"While leading fast fashion and luxury apparel companies are taking initiatives to go green, the impact still seems to be insignificant. Aiming to reshape the industry with circular economy initiative, the Ellen MacArthur Foundation (EMF) has teamed up with some fashion brands to help overhaul the business model. It aims to reverse the hyper-consumption that is currently promoted in fashion—an industry on track to consume a quarter of the global carbon supply by 2050—and to recast the whole clothing supply chain into a system based on balanced consumption and less-intensive production methods."
While leading fast fashion and luxury apparel companies are taking initiatives to go green, the impact still seems to be insignificant. Aiming to reshape the industry with circular economy initiative, the Ellen MacArthur Foundation (EMF) has teamed up with some fashion brands to help overhaul the business model. It aims to reverse the hyper-consumption that is currently promoted in fashion—an industry on track to consume a quarter of the global carbon supply by 2050—and to recast the whole clothing supply chain into a system based on balanced consumption and less-intensive production methods.

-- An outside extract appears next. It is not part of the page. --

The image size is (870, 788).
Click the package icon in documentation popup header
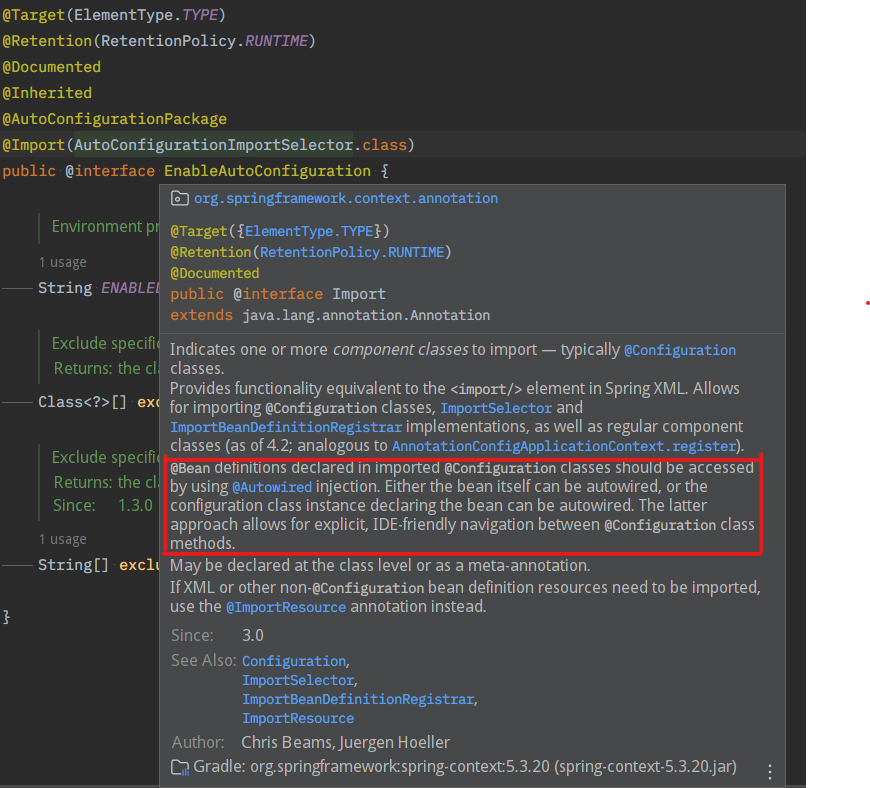click(x=180, y=198)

The EMF analysis states a ‘circular’ clothing industry would be elegantly balanced: The fashion business model would be reoriented towards reducing consumption and waste at every step, from the cotton field to the storefront window. On the production end, reducing chemical-intensive synthetic fibres would sharply cut pollution. Manufacturers would systematically decrease the pace and intensity of production so that a company’s energy consumption would automatically shrink to fit the reduced resource needs for fewer garments and less overseas exporting. As the carbon footprint downsizes in production, circularity would be encouraged in the retail market as well by designing more durable styles, which could be worn for years, rather than become disposable within a few months. EMF also recommends creating a second shelf life for used clothing by expanding the marketing of resold and rented apparel.
The analysis points out eventually, the value derived from more eco-friendly production and retail would offset the impacts of waste generated by the fashion industry. By stopping or reversing the cycle of environmental degradation, the industry could provide an avenue toward shrinking consumers’ carbon footprints. Industry critics have doubts about the entire landscape and opine that even after assuming that sustainable textile and apparel manufacturing can become less energy-intensive and ‘cleaner’ through improved technology, such material changes would not have major impact.
Being positive about future
Maddy Cobbing from Greenpeace’s Detox My Fashion campaign points out the current rates of excessive production and consumption in the industry as a whole are probably outweighing any gains that are being made on eliminating hazardous chemicals. So comprehensively scaling down production remains the safest way to decrease environmental impacts, and, in the immediate term at least, the industry needs to take a more responsible approach and slow down the flow of materials as the first priority.
Even after surrounding debates, EMF seems to be quite positive about the entire initiative and asserts that a circular economy would be distributive by design, meaning value is circulated among enterprises of all sizes in the industry so that all parts of the value chain can pay workers well and provide them with good working conditions. Experts feel that once that happens, the low-skill factory jobs would be replaced with higher-skill jobs in the ‘green economy’. On this, Greenpeace officials said that better working conditions and opportunities for rewarding work are likely to follow as a result of less exploitation of nature and people. But job loss could be unavoidable, which will require a new type of fashion industry with more balanced workplace governance, and designers cooperating with workers on design and planning. Only if workers are protected from the worst employment impacts of reduced production could they ever really benefit from the environmental dividends of a more environmentally healthy, less toxic system of production.